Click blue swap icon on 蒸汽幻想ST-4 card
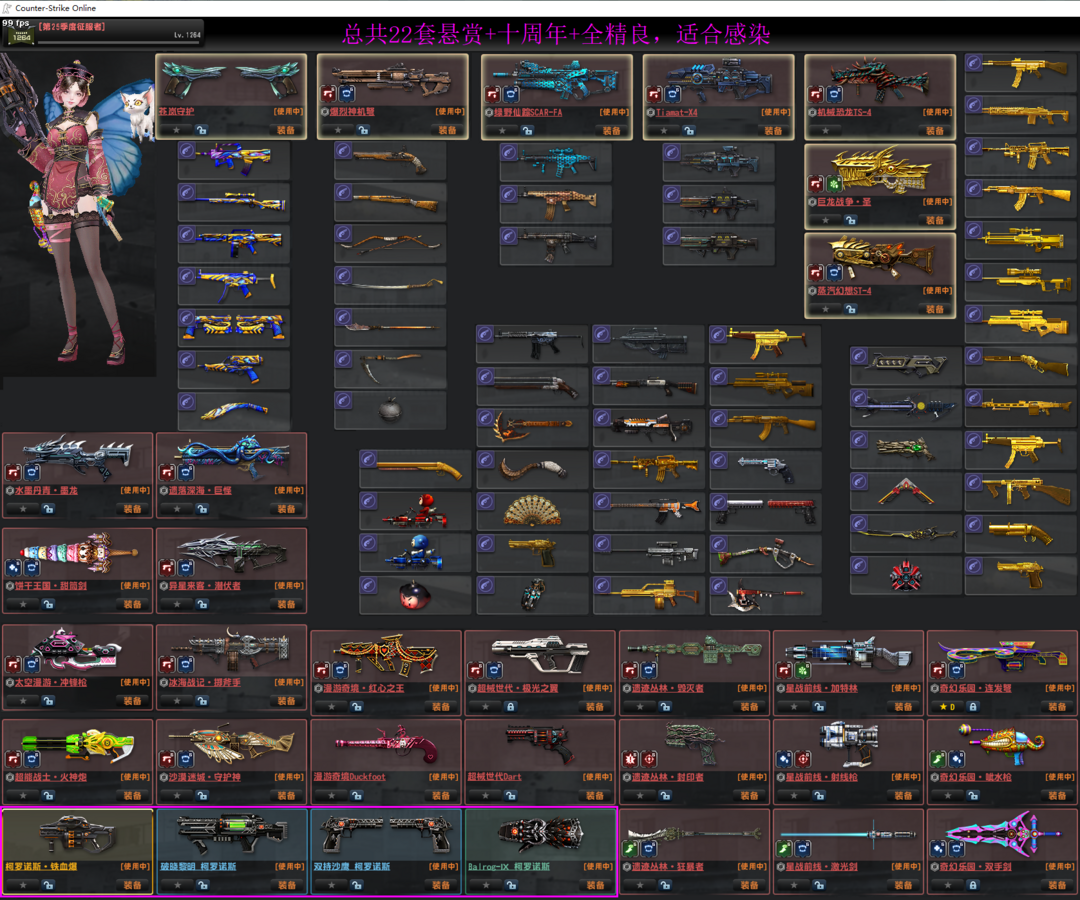 tap(834, 273)
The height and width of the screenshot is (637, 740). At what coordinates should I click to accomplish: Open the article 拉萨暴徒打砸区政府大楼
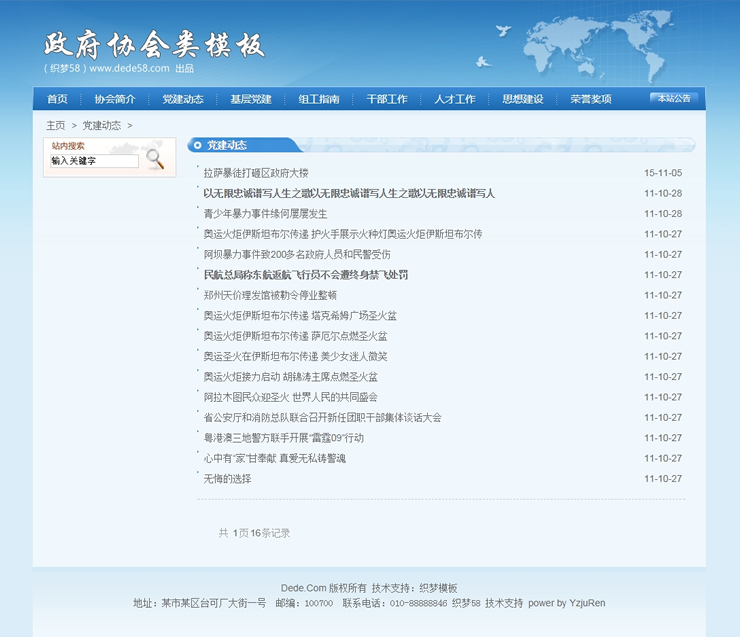point(256,173)
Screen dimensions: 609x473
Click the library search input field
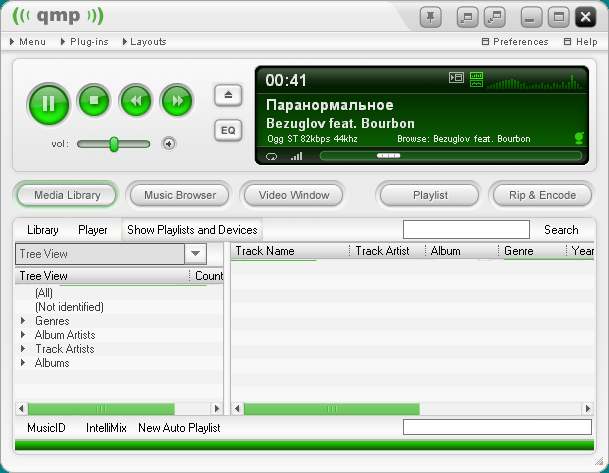pyautogui.click(x=465, y=230)
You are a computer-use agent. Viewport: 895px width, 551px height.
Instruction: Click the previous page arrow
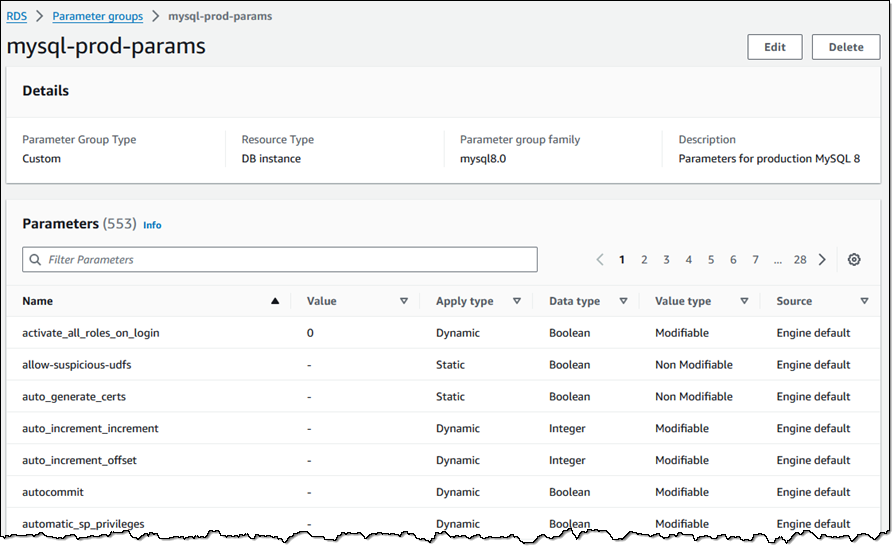pos(600,260)
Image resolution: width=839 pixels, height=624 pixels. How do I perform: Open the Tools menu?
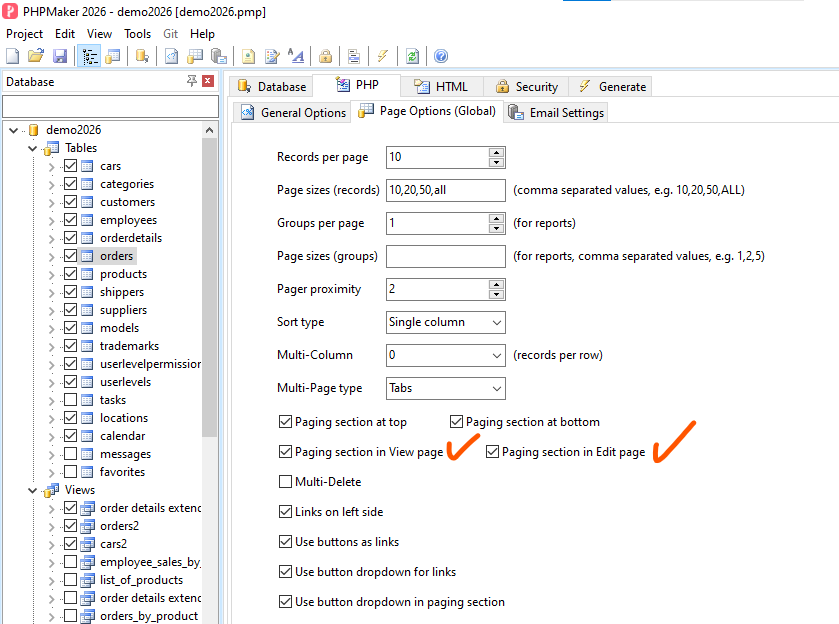pyautogui.click(x=138, y=34)
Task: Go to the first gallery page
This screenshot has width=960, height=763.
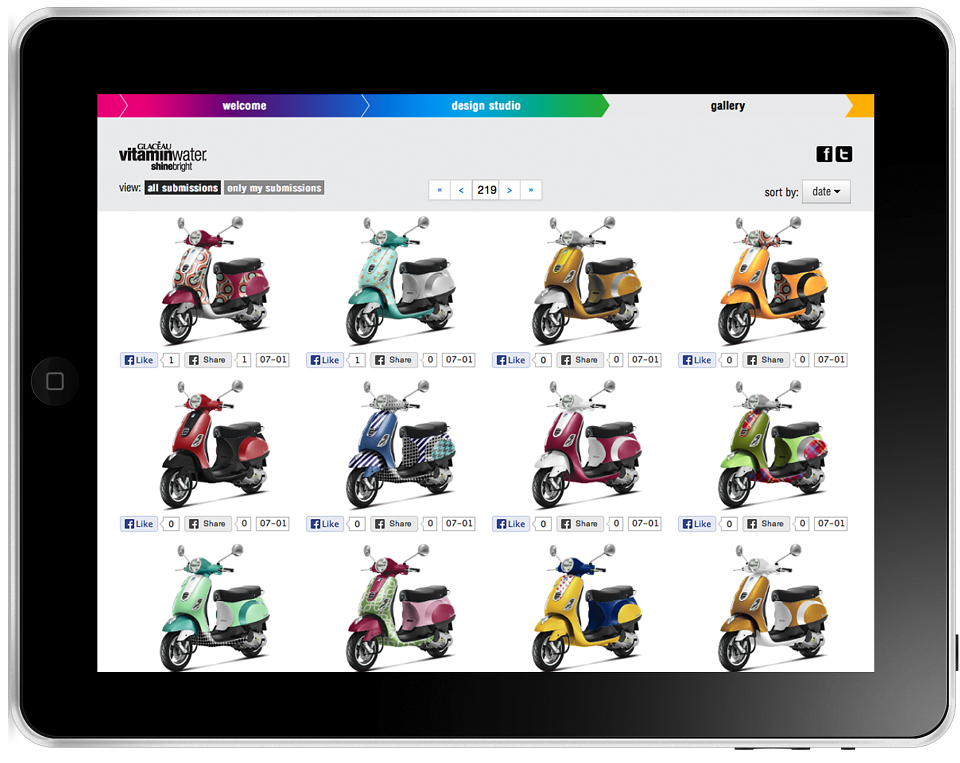Action: click(x=440, y=190)
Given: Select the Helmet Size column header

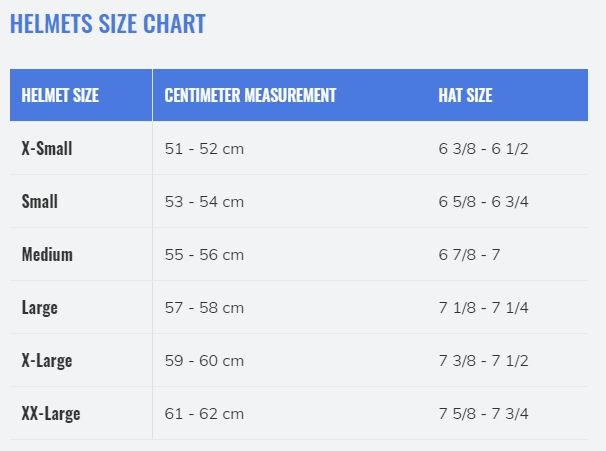Looking at the screenshot, I should pos(60,95).
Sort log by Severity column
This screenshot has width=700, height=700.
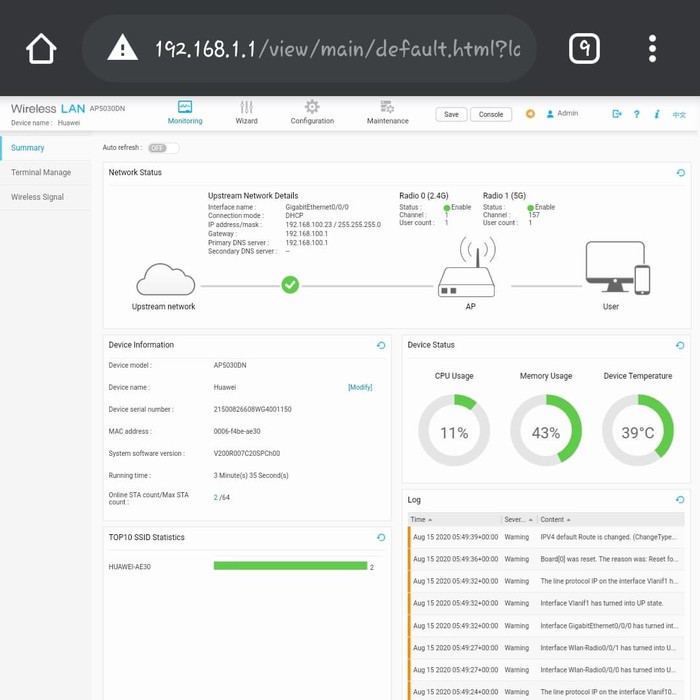coord(518,520)
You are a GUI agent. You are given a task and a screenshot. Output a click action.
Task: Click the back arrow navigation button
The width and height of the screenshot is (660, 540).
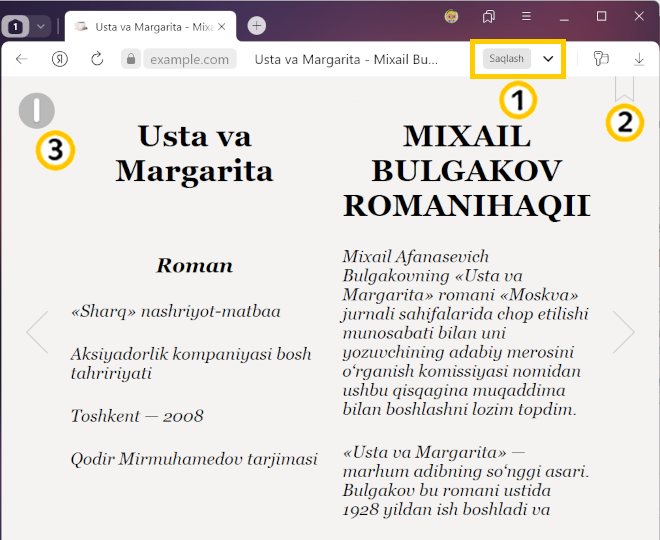[22, 59]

┄┄┄┄┄┄┄┄┄┄

* [What you have to do]
Starting at the line with "Task: Go to the first gallery page" in the entries above, write out every line exactly until the line with "Task: Click the back arrow navigation button" has been written. Include no pictures and nothing more.

* [Result of the exercise]
Task: Go to the first gallery page
This screenshot has width=960, height=763.
Action: click(x=440, y=190)
Given: Select the Helmet Size column header

Looking at the screenshot, I should pos(60,95).
Sort log by Severity column
This screenshot has width=700, height=700.
coord(518,520)
You are a GUI agent. You are given a task and a screenshot. Output a click action.
Task: Click the back arrow navigation button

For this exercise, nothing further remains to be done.